**WHAT YOU SHOULD DO:** Edit everything from the line containing "Task: Open the black logbook icon" down to the end of the records so that "screenshot" becomes "capture", leaving all else unchanged. Leave the pictures out of your answer.

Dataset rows
★ ★ ★

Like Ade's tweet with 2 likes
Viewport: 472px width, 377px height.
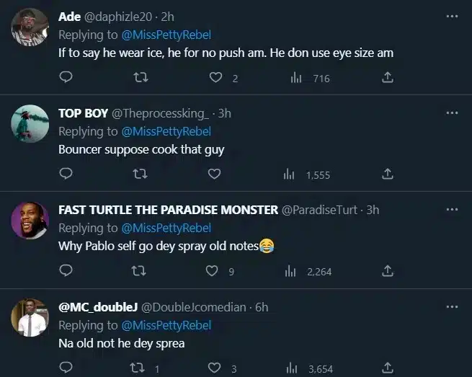coord(215,77)
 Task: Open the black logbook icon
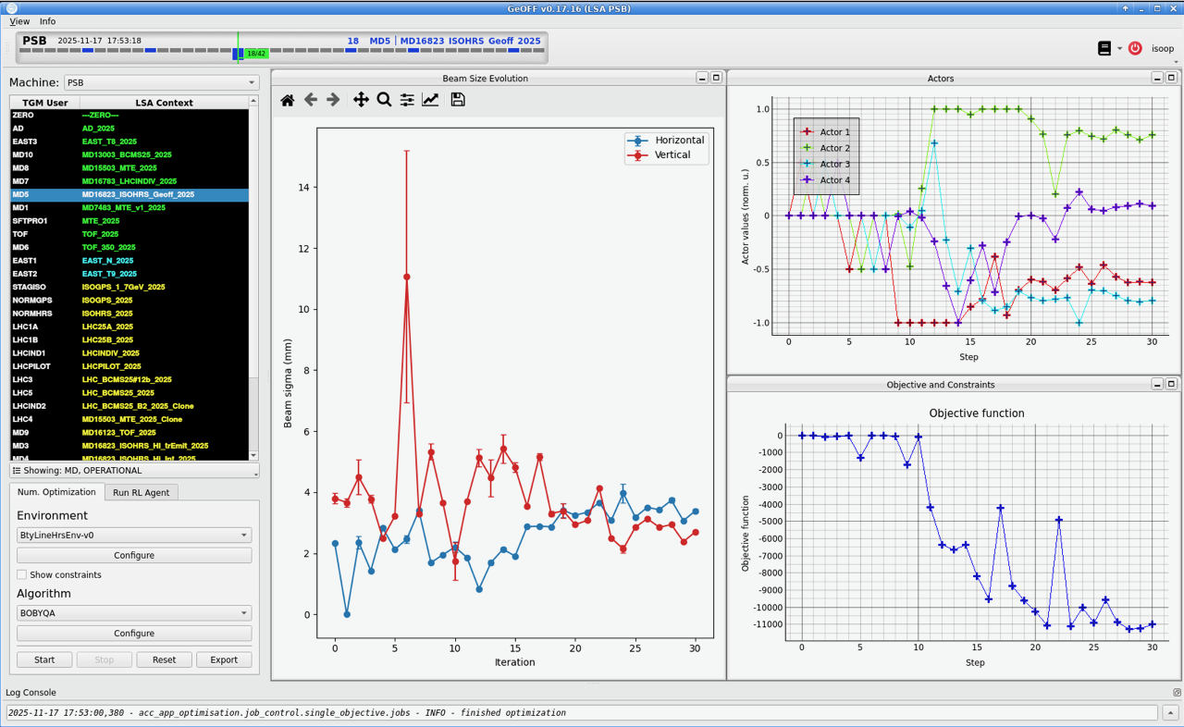(x=1104, y=48)
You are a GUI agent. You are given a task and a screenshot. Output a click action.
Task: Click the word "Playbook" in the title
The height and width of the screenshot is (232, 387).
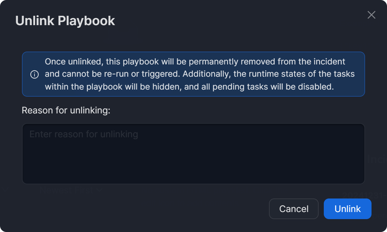86,21
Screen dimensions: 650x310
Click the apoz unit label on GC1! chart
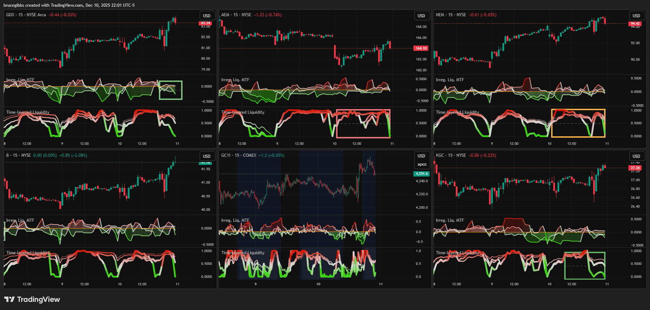coord(422,164)
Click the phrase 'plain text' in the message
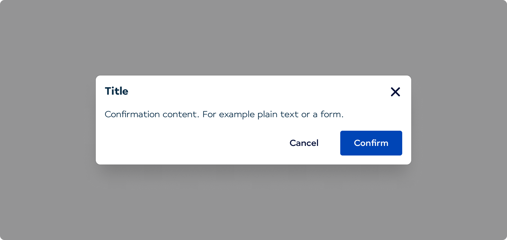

★ ★ ★

**THE COMPLETED TASK:**
 Task: Open the black logbook icon
(x=1104, y=48)
You are a GUI agent. You are given a task and a capture. Output a click action.
Task: Click the word "Playbook" in the title
The height and width of the capture is (232, 387).
86,21
Screen dimensions: 650x310
Click the apoz unit label on GC1! chart
coord(422,164)
Click the phrase 'plain text' in the message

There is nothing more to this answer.